%%

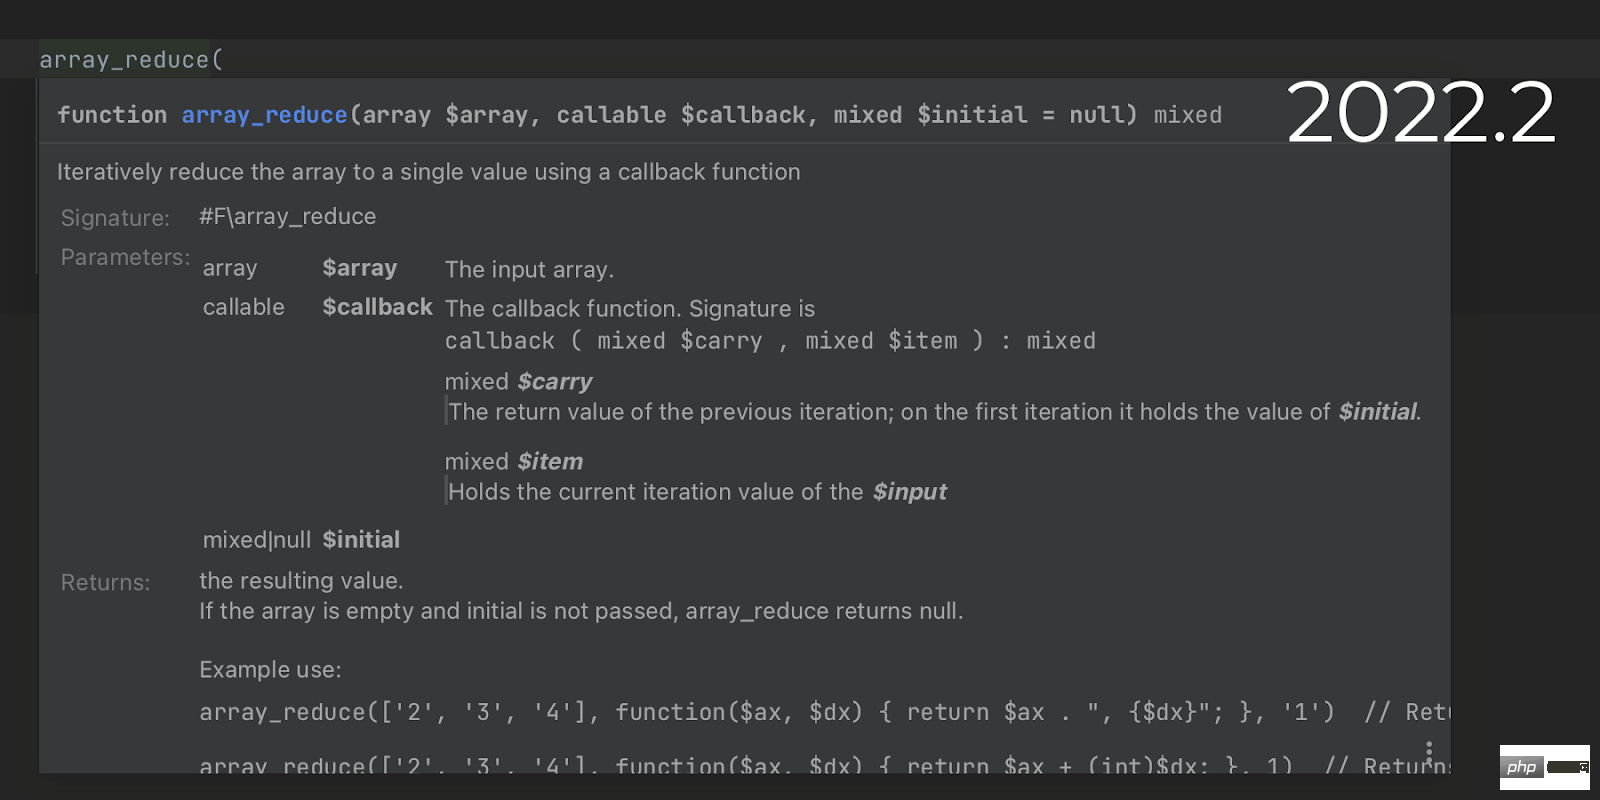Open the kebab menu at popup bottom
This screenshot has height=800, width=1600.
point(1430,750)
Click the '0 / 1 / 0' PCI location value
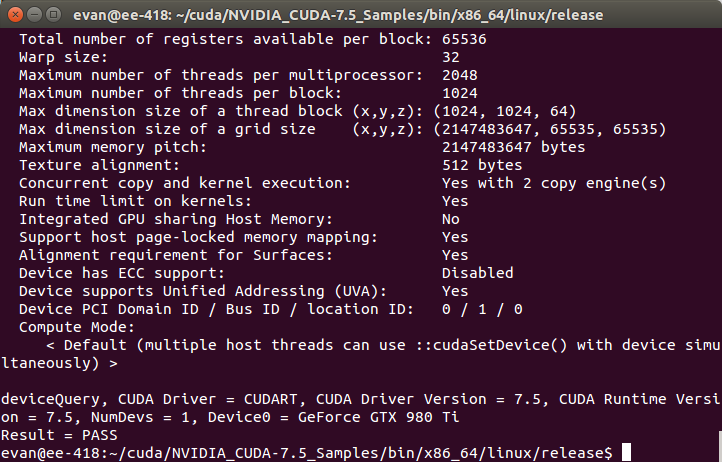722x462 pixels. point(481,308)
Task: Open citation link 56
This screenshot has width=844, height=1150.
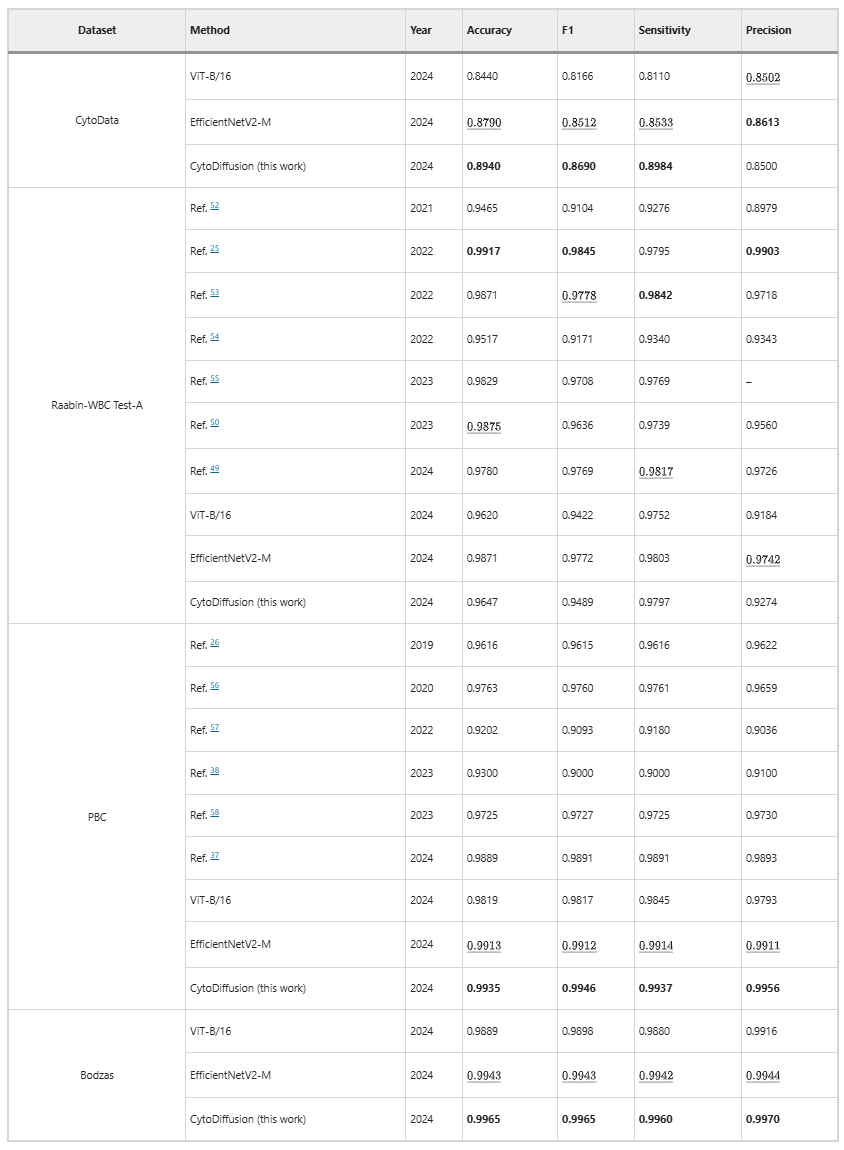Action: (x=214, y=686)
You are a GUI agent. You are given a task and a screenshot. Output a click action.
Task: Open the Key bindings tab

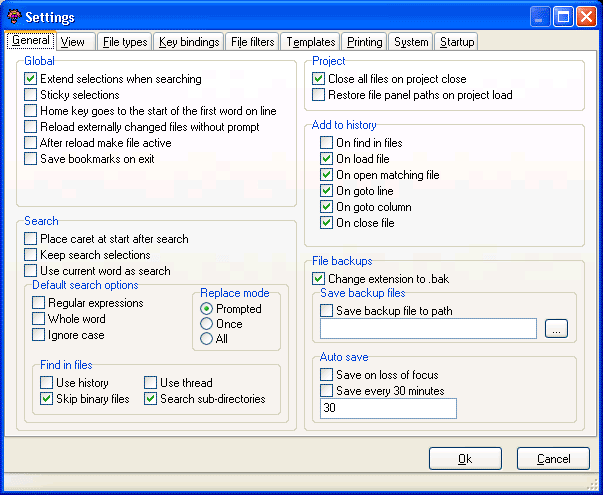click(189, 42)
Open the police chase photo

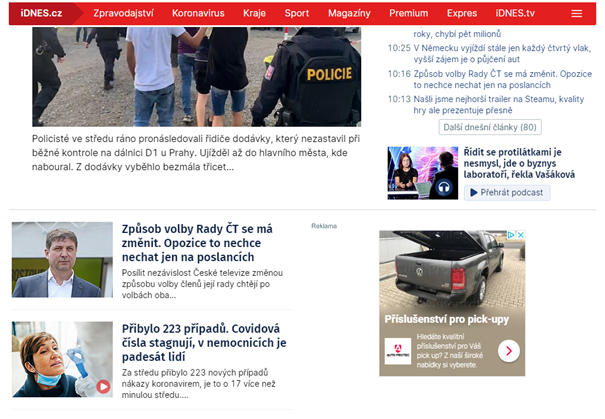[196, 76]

%%

#### EXERCISE GOAL:
Find the line containing "Task: Open the Key bindings tab" and copy it and each line after it through the end of the material, exactly, with no pictures.

#### SOLUTION TO THIS PROBLEM:
Task: Open the Key bindings tab

click(189, 42)
Open the police chase photo

[196, 76]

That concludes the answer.